**Document excerpt**
========================================

= War Between the States 1861–1865 =

1977 American Civil War board wargame

War Between the States 1861–1865 is a grand strategy monster board wargame published by Simulations Publications Inc. (SPI) in 1977 that simulates the American Civil War. Players can choose to play scenarios representing a single year of the war, or can play a campaign game that covers the entire war in both the Eastern and Western Theaters from the Battle of Fort Sumter to the Confederate surrender at Appomattox Court House.

==Description==
War Between the States is a monster wargame (more than 1000 counters) for two players, one of whom controls the Union forces, while the other controls the Confederate forces. The game, with a very large 66" x 34" (168 cm x 86 cm) hex grid map of the United States from Pennsylvania to Texas, 1400 counters, and a 20-page rulebook, has been described as "Not for any but the most determined beginners because of its length and complexity."

Counters represent between 1,000 and 10,000 men (infantry) or 5,000 cavalry.

===Scenarios===
Players can choose to play one of the three shorter scenarios, each of which represents a single year of the war: 1862, 1863 or 1864. Or the players can choose to play the campaign game, which covers the entire war.

===Gameplay===
====Strategic turn====
Four game turns, each of which represents one week of the war, are gathered into a "Game Cycle", representing one month. At the start of each monthly Game Cycle, the players complete a "Strategic Turn", doing the various economic, logistical, production, command, and political operations that are necessary to raise and maintain armies.

========================================

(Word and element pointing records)
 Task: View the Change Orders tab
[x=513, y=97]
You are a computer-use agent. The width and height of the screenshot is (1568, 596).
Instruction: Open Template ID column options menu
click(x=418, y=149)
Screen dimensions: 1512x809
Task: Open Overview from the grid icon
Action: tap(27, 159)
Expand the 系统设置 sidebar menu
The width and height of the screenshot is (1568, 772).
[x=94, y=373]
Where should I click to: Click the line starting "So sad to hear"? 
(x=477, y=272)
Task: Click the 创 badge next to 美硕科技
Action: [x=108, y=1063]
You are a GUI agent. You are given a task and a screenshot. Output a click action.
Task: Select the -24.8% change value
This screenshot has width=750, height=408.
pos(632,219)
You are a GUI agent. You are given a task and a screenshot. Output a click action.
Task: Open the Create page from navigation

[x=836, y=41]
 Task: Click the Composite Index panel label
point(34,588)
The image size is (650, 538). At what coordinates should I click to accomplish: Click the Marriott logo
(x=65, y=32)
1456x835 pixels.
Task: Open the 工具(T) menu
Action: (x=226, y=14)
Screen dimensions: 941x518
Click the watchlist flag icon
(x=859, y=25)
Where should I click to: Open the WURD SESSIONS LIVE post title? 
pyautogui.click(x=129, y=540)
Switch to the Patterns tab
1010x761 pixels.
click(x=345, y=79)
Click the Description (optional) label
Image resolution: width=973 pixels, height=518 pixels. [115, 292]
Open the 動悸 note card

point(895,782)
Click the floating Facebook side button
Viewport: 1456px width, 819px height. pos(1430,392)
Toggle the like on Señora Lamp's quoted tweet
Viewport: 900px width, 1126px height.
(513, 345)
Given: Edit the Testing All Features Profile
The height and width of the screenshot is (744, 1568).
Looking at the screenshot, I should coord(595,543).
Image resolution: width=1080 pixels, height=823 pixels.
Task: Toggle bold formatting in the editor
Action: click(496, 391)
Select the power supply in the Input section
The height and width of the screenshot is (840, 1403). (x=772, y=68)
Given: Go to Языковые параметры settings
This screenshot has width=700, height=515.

========================================

**Written task 1**
According to the article on the War Between the States wargame, why do players complete a Strategic Turn at the start of each monthly Game Cycle?
**Written task 2**
Continue the article on the War Between the States wargame from the point where it stops.

**Task output 1**
During the Strategic Turn the players carry out economic, logistical, production, command, and political operations. Those operations are necessary to raise and maintain armies.

**Task output 2**
After both players complete activities in the Strategic Turn, the four weekly Game Turns then follow.

====Game turns====
At the start of each weekly game turn, the two players draw to see which one goes first. The first player then has the following opportunities:
- Movement, which includes both movement of military units and individual leader initiative.
- Combat
When this is completed, the second player is given the same opportunities for play.

===Leadership===
A variety of individual leaders are obtained by both players during the game (drawn randomly from a cup), and are essential for command and control of military units. Each leader is rated for Personal Initiative, Command Capability, and Combat. Headquarters are also necessary for issuing commands and enabling leaders of armies to control multiple units, and enter the game randomly during the Strategic Turn.

Each player can an issue a certain number of direct orders (the number varies each turn) but any other general must roll equal or less than his initiative rating to move. Whereas Grant, Sherman, Lee and Forrest rate 4, and will be able to move most turns, McClellan rates only 1 and Benjamin Butler 0 (Nicky Palmer wrote that he is “not going to poke his head out of Fort Monroe unless directly ordered to do so”). Whereas McClellan has a command rating of 5 (Palmer recommended he actually be placed second-in-command of the Army of the Potomac under "somebody more spirited"), Nathaniel Lyon has initiative 4 but a command rating of only 1, meaning he can command only one division or one HQ. Palmer commented that it is too easy for leaders to be killed or wounded and recommended that there only be a 1/36 chance of this happening, and that the rule whereby leaders can be captured and paroled to senior positions in the enemy army be ignored as it led to “silly results” (e.g. Lee being captured).

===Naval war===
The game also has a naval component, with both sea-going and river flotillas and Confederate ironclads. Each player must decide what types of ships to build.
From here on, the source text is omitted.